____ Trecho do documento

Rio - A dor de ter um filho internado por meses numa Unidade de Tratamento Intensivo (UTI) tem unido mães de diversas parte do País, que usam a Internet para falar dos seus medos, contar suas histórias e buscar apoio. A rede solidária funciona há um ano através do site do Instituto Abrace (www.institutoabrace.org.br), que recebe 10 mil acessos por mês.
“Quando um filho passa meses numa UTI, a vida da mãe vira de cabeça para baixo. A gente vive em função da criança, se sente muito sozinha. Tem coisas que a gente não consegue falar nem para o marido ou a melhor amiga. No site, várias mães que vivem o problema se confortam, se ajudam”, conta a terapeuta corporal Maria Julia Miele.
Maria, que acompanhou a filha Sofia por um ano e meio numa UTI, teve a idéia do endereço eletrônico. “Não tenho mais minha filha, mas quero que outras mães sintam-se mais amparadas, mais fortalecidas e menos solitárias nessa difícil tarefa”, conta.
A jornalista Denise Crispim, 27 anos, foi uma das que tiveram o amparo da rede solidária. Ela viveu o drama em dose dupla: teve duas filhas gêmeas prematuras, Vivi e Sofia. “Quando saí da UTI, depois de mais de dois meses, não conseguia falar porque a gente sai muito traumatizada. No site da Abrace vi muitas histórias parecidas com a minha e isso me deu coragem para falar”, conta Denise, que perdeu uma das meninas. Sofia hoje tem 1 ano.
Troca e doação de remédios
A rede de solidariedade não se limita a ajuda psicológica e troca de experiências. Através do site do Instituto Abrace, mães trocam medicamentos, leites e fazem doações de insumos.
“As mães também passam a saber vários direitos, como o de receber medicamentos e leites caros do estado, aposentar os filhos, não pagar IPVA ou IPTU. As leis existem, mas muitas pessoas não sabem”, conta Maria Julia, que antes de criar o endereço eletrônico transformou em livro (‘Mãe de UTI - amor incondicional’) os textos que escreveu no período de internação da filha.
A apresentadora Ana Maria Braga é a madrinha do instituto, que se recusa a receber doação. “Com o dinheiro do livro, pago a Internet e o provedor. Todos são voluntários”, diz Maria Julia.

________
____ Conteúdo do material

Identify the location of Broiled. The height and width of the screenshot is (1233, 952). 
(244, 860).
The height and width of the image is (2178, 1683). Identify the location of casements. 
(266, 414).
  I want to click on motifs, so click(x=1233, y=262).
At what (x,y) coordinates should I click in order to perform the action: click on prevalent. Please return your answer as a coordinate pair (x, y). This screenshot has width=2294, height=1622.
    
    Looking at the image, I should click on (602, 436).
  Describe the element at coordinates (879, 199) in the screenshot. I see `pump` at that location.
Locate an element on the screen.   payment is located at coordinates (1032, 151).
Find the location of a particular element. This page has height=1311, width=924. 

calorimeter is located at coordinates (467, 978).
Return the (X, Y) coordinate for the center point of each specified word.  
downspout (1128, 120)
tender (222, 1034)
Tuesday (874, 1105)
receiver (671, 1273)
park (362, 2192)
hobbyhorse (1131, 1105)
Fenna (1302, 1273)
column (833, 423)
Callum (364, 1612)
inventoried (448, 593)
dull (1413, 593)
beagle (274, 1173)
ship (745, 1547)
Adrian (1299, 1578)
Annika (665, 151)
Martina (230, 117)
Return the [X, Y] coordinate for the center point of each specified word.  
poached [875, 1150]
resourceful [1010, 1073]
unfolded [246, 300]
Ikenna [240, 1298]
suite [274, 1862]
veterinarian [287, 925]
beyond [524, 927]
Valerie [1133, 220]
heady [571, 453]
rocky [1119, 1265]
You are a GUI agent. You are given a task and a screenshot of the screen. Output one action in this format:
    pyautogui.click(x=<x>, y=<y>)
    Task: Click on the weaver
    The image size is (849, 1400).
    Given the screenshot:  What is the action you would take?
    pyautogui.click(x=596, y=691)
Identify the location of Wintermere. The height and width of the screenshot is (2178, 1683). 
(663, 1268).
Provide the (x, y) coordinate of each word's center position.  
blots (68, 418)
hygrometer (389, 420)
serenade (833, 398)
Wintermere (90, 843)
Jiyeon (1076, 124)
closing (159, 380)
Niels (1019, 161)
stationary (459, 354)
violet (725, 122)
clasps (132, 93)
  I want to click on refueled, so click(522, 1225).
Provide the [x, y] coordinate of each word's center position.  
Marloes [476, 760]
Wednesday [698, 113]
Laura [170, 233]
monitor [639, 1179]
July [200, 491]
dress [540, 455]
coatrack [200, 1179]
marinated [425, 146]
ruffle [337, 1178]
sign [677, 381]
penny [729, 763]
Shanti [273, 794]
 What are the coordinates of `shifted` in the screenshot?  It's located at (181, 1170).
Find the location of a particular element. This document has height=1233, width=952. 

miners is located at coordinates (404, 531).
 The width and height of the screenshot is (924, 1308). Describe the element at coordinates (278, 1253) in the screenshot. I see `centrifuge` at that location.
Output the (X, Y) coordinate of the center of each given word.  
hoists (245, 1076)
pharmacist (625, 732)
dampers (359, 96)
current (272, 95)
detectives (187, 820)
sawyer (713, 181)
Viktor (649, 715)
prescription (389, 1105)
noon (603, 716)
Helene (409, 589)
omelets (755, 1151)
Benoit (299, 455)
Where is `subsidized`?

________

Ação necessária 1:
De acordo com o trecho do documento, quantos acessos por mês o site do Instituto Abrace recebe?
Ação necessária 2:
Indique se cada afirmação concorda com o trecho do documento e justifique com as palavras exatas dele: (a) Maria Julia Miele acompanhou a filha numa UTI por um ano e meio. (b) O instituto aceita doações. (c) Denise Crispim tem 27 anos.
Ação necessária 3:
Transcreva do trecho do documento, sem nenhuma alteração, a passagem que vai de "Troca e doação" até "internação da filha.".

Solução da tarefa 1:
O site recebe 10 mil acessos por mês.

Solução da tarefa 2:
(a) Sim: "acompanhou a filha Sofia por um ano e meio numa UTI".
(b) Não: "se recusa a receber doação".
(c) Sim: "A jornalista Denise Crispim, 27 anos".

Solução da tarefa 3:
Troca e doação de remédios
A rede de solidariedade não se limita a ajuda psicológica e troca de experiências. Através do site do Instituto Abrace, mães trocam medicamentos, leites e fazem doações de insumos.
“As mães também passam a saber vários direitos, como o de receber medicamentos e leites caros do estado, aposentar os filhos, não pagar IPVA ou IPTU. As leis existem, mas muitas pessoas não sabem”, conta Maria Julia, que antes de criar o endereço eletrônico transformou em livro (‘Mãe de UTI - amor incondicional’) os textos que escreveu no período de internação da filha.